Simply put, both Korean companies are established heavyweights jockeying for position as electric vehicles become more commonplace. Meanwhile, aside from a few hand-built prototypes, Lucid has yet to build a single car -- but it has managed to get deals with both to supply batteries for its future products.
How did Lucid do that? And why?
The answer to the "how" may be found in Lucid's history. The company now known as Lucid Motors was originally called Atieva, and it was originally founded in 2007 to develop advanced battery packs for electric vehicles. In its initial incarnation, Ateiva reportedly did electric-vehicle design and engineering work for GM, Tesla Motors (NASDAQ:TSLA), and Audi, and it also did some work on battery packs for electric buses in China.
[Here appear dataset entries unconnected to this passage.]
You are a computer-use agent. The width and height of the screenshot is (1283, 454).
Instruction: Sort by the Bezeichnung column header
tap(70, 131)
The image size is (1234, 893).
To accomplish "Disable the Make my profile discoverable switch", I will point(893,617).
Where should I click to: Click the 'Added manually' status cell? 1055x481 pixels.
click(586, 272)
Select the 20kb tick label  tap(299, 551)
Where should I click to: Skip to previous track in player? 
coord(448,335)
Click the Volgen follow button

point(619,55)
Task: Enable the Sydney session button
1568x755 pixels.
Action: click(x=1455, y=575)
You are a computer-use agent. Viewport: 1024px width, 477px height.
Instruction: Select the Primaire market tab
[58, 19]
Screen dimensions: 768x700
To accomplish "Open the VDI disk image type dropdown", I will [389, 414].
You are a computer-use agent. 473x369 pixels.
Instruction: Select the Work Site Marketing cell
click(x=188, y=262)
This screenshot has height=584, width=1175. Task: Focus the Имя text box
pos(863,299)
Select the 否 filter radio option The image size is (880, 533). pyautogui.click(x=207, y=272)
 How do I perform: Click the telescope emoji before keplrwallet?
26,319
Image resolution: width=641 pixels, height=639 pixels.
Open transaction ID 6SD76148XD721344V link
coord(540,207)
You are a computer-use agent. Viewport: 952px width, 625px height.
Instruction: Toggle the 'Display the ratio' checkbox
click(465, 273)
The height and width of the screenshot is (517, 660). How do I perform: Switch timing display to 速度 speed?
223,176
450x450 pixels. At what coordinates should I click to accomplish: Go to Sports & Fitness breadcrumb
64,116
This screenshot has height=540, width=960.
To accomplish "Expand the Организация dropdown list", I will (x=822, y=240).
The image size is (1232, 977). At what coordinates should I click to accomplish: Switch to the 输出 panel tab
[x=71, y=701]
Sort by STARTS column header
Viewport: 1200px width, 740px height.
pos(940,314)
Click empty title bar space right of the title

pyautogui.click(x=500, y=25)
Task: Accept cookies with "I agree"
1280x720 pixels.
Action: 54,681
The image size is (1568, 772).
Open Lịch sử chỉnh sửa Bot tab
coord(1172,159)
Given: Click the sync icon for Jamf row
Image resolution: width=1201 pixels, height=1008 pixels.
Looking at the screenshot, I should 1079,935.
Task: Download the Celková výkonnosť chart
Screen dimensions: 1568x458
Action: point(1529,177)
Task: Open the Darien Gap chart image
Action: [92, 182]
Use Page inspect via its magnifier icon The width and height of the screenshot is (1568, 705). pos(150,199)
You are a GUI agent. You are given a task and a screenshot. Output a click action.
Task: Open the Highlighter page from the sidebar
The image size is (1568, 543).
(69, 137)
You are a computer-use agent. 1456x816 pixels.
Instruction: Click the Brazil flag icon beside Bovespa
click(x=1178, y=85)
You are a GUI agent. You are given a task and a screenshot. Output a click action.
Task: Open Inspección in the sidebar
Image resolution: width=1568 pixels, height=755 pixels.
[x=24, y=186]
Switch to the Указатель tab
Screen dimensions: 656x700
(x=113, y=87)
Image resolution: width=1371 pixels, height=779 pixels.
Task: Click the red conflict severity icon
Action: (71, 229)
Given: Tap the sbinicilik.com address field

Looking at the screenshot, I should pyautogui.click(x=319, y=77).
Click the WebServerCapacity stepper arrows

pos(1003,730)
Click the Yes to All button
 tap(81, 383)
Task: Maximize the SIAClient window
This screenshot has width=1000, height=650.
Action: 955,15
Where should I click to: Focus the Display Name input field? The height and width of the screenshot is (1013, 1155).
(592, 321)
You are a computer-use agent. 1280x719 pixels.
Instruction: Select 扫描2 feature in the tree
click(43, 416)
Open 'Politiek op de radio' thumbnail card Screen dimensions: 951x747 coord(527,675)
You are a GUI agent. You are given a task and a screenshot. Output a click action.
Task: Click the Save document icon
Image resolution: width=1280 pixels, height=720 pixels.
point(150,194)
Ateiva's direction changed in 2014 after a big fundraising round intended to jump-start its development of a line of electric cars (and its name changed in October). But the company retains deep expertise in batteries and battery packs for electric cars -- and possibly, as its statement about the LG Chem deal hints, for other applications as well. That's probably why both Samsung SDI and LG Chem were willing to make deals.
As for why, Lucid hasn't quite spelled it out. But there are many Tesla veterans on Lucid's team (including CTO Peter Rawlinson, who was the chief engineer on Tesla's groundbreaking Model S). The company often seems determined to out-do its larger electric-car rival -- or at least to make a point of showing that it has learned from Tesla's mistakes.
In this case, it's worth noting that Tesla has a deep relationship with one primary battery supplier (Panasonic). Lucid may feel that Tesla's dependency on a single battery supplier exposes it to some risk that could be hedged by having strong relationships with two big suppliers.
More evidence that Lucid is for real
The deal with LG Chem is another sign that Lucid is a serious effort worth watching closely. Lucid is planning to break ground on its new factory in Arizona sometime in the second quarter of 2017, and it's hoping to begin shipping its first model (the Air sedan) by the end of 2018.
Those dates may slip. However, my sense is that Lucid and its car are for real, and it looks like a couple of very big suppliers agree.